Parce que nom d'un foutre, qu'est-ce que c'est jouissif! Contrairement à d'autres shredders invétérés masturbant leur manche sans aucune poésie, Loomis titille son membre avec un doigté, un touché et un feeling classe, somptueux et ce sans nous exposer la liste des différentes techniques instrumentales. L'Américain, même s'il se fait plaisir, garde toujours comme objectif l'efficacité et l'accroche mélodique. Jamais redondant, jamais indigeste, jamais trop démonstratif malgré du shred de folie, c'est un exploit que réalise le bonhomme, surtout sur cette durée, dix morceaux pour pratiquement une heure de jeu. Tout ici est fluide, coule de source. Jamais à court d'idées, les soli sont tous non seulement impressionnants de maîtrise mais complètement addictifs grâce à un sens de la mélodie sans pareil. La semi-ballade "Sacristy", pièce majeure de l'oeuvre et un des meilleurs morceaux de metal que j'ai pu entendre, en est l'exemple le plus frappant. La mélodie d'intro, qui me donne des frissons à chaque écoute, y est à tomber par terre. L'outro "Departure", aux lignes acoustiques rappelant "Sentient 6", n'est pas mal non plus dans le genre grandiose. Je pourrais de toute façon citer tous les morceaux tant la richesse de Zero Order Phase est grande.

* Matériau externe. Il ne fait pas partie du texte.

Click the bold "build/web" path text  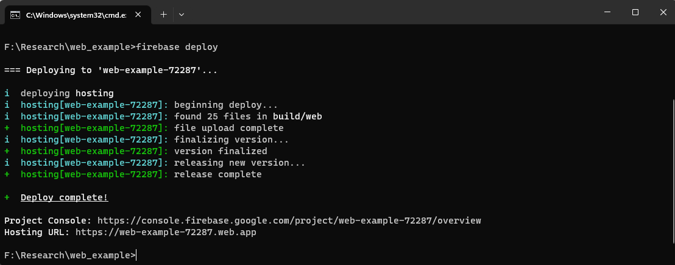(297, 116)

Vous excuserez ce panégyrique de fan boy mais c'est que cet opus a un dangereux pouvoir d'accoutumance. C'est bien simple, Zero Order Phase est pour moi le meilleur album de metal instrumental jamais composé. Pourtant, l'exercice est extrêmement périlleux car il est en effet difficile d'accrocher l'auditeur sans aucune ligne de chant, surtout s'il ne joue pas d'un instrument. Mais c'est auréolé d'un tout nouveau statut que s'en sort le prodigieux musicien. J'espère quand même qu'il restera à Loomis assez d'inspiration pour le prochain Nevermore. Oubliez Satriani, Malmsteen, Batio et Rusty Cooley, le shred a trouvé son nouveau maître!